Abstract
Achalasia manifests as failure of relaxation of the lower esophageal sphincter resulting in dysphagia. Although there are several medical and endoscopic treatment options, laparoscopic Heller myotomy has excellent short- and long-term outcomes. This article describes in detail our surgical approach to this operation. Key steps include extensive esophageal mobilization, division of the short gastric vessels, mobilization of the anterior vagus nerve, an extended gastric myotomy (3 cm as opposed to the conventional 1–2 cm gastric myotomy), a minimum 6 cm esophageal myotomy through circular and longitudinal muscle layers, and a Toupet partial fundoplication. We routinely use intraoperative endoscopy both to check for inadvertent full-thickness injury and to assess completeness of the myotomy and the geometry of the anti-reflux wrap.
Introduction
Achalasia is defined as a failure of lower esophageal sphincter relaxation and a lack of esophageal peristalsis. There are three subtypes of achalasia, classified by the degree of disordered esophageal peristalsis: Type I minimal contractility, Type II pan-esophageal pressurization, and Type III premature or spastic contractions. 1 Although there are numerous medical and endoscopic treatments for achalasia, the focus of this article will be the surgical (Heller) myotomy, which involves the division of the circumferential and longitudinal muscle fibers extending from the proximal stomach onto the distal esophagus. The major controversies related to the Heller myotomy are the length of the myotomy and the choice anterior 180° (Dor) versus posterior 270° (Toupet) partial fundoplication after the myotomy. Although this article describes the laparoscopic approach to myotomy, we also have experience in robotic-assisted myotomy. The steps and fundamental technique are the same with robotics and laparoscopy, but with some minor differences in patient positioning and port setup.

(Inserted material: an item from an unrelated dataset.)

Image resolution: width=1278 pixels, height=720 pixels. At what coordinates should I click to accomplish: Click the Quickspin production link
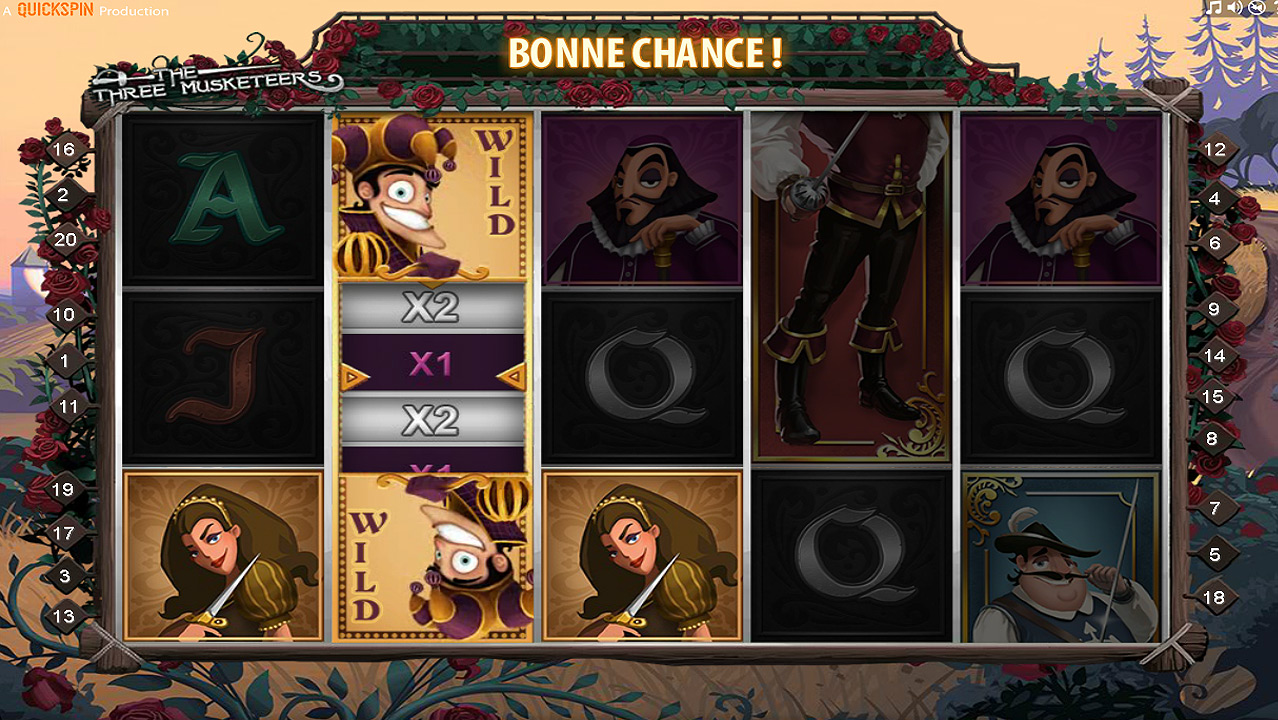86,10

We have previously published our findings that an extended distal myotomy of 3 cm through the gastric sling fibers combined with a Toupet fundoplication is associated with a statistically significant decrease in the rate of recurrent dysphagia requiring intervention compared with a standard 1.5 cm myotomy with Dor fundoplication. 2 Based on these findings, we routinely perform an extended 3 cm gastric myotomy on our achalasia patients. The proximal length of the myotomy is less controversial, and most authors advocate for a minimum 6 cm extension proximally onto the esophagus to completely divide the lower esophageal sphincter. In the case of Type III achalasia with a spastic component, we will try to extend the myotomy as proximal as is technically feasible. Some surgeons have advocated using intraoperative esophageal distensibility (EndoFLIP, Medtronic, Inc.) to guide the extent of the myotomy, 3 but to date, data for this approach are limited and we consider this investigational.
It is clear that myotomy alone results in a high rate of postoperative gastroesophageal reflux and that addition of a fundoplication markedly reduces that risk. 4 Although some surgeons in the past have advocated for a 360° (Nissen) fundoplication, 5 most surgeons prefer a partial fundoplication to minimize risk of wrap-related dysphagia.

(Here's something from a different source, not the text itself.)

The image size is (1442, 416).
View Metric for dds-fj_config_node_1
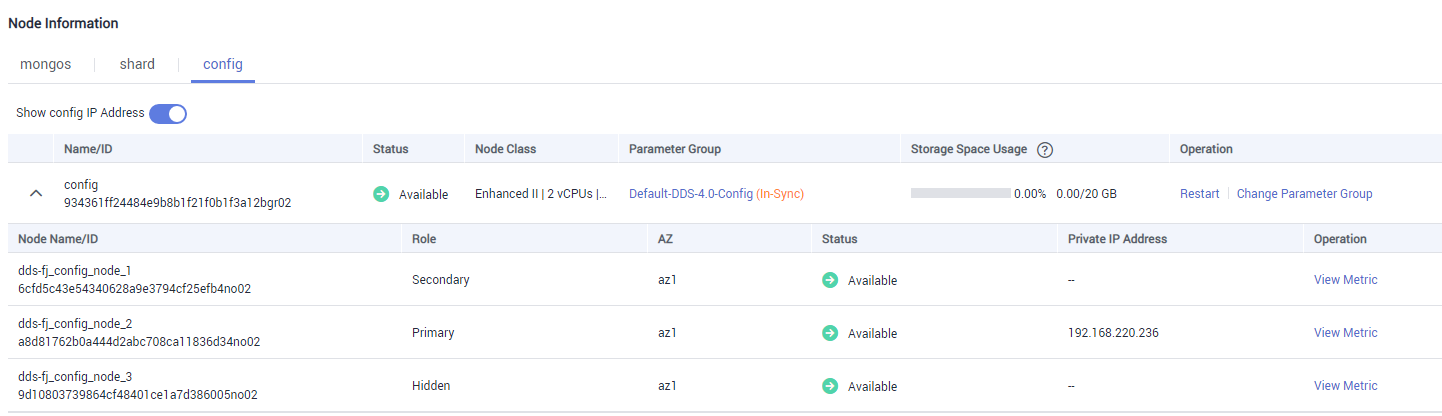point(1346,280)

Regarding which type of partial fundoplication to perform after a myotomy, a multicenter randomized controlled trial (RCT) published by Rawlings et al. 6 compared Dor versus Toupet fundoplication after laparoscopic Heller myotomy and found no statistically significant difference in postoperative symptoms or objective acid reflux scores between the two types of fundoplication. These findings were confirmed by two other RCTs comparing Dor versus Toupet fundoplication after Heller myotomy for achalasia,7,8 and by two recently published meta-analyses.9,10 In addition, there are no differences in outcomes between Dor versus Toupet fundoplication after Heller myotomy, as both have similar rates of complications (2.3% versus 3.5%, respectively), postoperative gastroesophageal reflux (20.8% versus 28.2%, respectively), and treatment failure (8.5% versus 9.1%, respectively). 10 Thus, the decision whether to use a Dor versus Toupet fundoplication remains largely at the discretion of the surgeon.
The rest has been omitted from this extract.